When I wrote my 10th book, Mediterranean Lifestyle for Dummies, I had the opportunity to research the health benefits of communal eating. Here’s what I learned and included in the book: 

  • According to a study that appeared in the Journal of Adolescent Health which was based on more than 18,000 adolescents, even teenagers who eat regularly with their parents developed much better nutritional habits.  
  • Cornell University research revealed that even coworkers of diverse backgrounds who ate together performed better at work. They found that “companies that invest in an inviting dining room or cafeteria or shared meal space may be getting a particularly good return on their investment.”   
  • Research by Brain Health shows that communal eating not only activates beneficial neurochemicals, but also improves digestion. When you bond with others and experience a sense of connection, endogenous opioids and oxytocin (pain and stress-relieving hormones) are released. 
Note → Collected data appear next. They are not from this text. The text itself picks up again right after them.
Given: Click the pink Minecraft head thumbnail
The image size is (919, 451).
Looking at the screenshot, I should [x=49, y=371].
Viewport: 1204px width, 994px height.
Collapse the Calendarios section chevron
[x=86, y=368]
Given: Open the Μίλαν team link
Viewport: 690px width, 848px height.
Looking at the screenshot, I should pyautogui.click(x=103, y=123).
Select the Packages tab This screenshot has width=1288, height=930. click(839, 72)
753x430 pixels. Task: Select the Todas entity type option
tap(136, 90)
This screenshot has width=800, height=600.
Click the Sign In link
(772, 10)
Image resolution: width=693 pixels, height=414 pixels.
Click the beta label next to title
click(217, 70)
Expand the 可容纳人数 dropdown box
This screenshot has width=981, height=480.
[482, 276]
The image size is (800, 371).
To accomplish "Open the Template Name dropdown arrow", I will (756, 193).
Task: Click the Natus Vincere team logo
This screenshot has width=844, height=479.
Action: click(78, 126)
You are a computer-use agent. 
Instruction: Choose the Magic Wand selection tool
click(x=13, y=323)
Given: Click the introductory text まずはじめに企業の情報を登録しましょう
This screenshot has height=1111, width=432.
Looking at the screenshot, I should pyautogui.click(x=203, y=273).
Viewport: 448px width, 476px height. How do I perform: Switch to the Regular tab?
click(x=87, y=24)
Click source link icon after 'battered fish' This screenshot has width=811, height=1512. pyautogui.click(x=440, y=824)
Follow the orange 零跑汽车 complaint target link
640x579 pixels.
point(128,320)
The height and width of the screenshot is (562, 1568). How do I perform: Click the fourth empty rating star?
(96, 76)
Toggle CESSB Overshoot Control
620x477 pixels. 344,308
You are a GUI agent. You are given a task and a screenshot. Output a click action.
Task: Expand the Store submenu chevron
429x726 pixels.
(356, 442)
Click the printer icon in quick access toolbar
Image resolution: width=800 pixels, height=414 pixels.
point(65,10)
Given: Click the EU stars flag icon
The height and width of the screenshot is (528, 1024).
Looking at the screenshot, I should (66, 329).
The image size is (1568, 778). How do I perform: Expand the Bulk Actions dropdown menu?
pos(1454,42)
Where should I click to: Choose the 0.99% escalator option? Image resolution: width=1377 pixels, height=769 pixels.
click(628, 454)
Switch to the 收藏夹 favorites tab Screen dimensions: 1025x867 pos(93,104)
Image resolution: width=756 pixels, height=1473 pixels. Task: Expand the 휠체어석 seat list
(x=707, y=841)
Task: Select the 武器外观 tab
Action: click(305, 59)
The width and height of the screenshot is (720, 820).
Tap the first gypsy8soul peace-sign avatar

There are many other psychological and physical rewards that eating communally fosters as well.  For example, residents in Sardinia are ten times more likely to live past 100 than people in the United States. Researchers attribute this to daily communal eating and the psychological security of being surrounded by loved ones. But every country and culture in the Mediterranean region has its own way of encouraging people to plan meals and eat together, and this tradition also has been linked to improved digestion and eating less overall. 

Faced with overbooked schedules and increasing demands, most of us treat mealtimes as an afterthought. For many people, it’s a challenge just to make sure that they eat, and perhaps that their food is nutritious. With just a little extra effort in the beginning, however, your overall wellness will improve.  Luckily, starting your own tradition of eating with friends and family is easy to do.   

Here are ten simple ideas to help you enjoy more meals with others:  

  1. Schedule meals with others into your weekly planning. 

Just as we plan going to the movies, working out, carpooling, the theater, or spectator sports with one another, we should also plan our meal times and physical activity. Even if you start with just one meal a week, it is worth it to pencil it into your schedule so you can plan accordingly.  

  1. Remember, communal meals don’t have to mean dinner. 

Some people work really long days or have schedules which don’t permit them to get out for dinner. If that’s the case, plan other meals when you do have time with friends, family, co-workers or neighbors, even if it needs to be virtual. A lot of people I know enjoy meeting for breakfast or lunch, and then, of course, there’s always the days off which can be more flexible. 

  1. Make breakfast the new dinner. 

You can bond just as easily over breakfast as you can over dinner. Busy couples and families are taking advantage of a communal breakfast to enjoy a bit of time together before their hectic days begin.  

  1. Allow cooking to be part of the communal eating experience. 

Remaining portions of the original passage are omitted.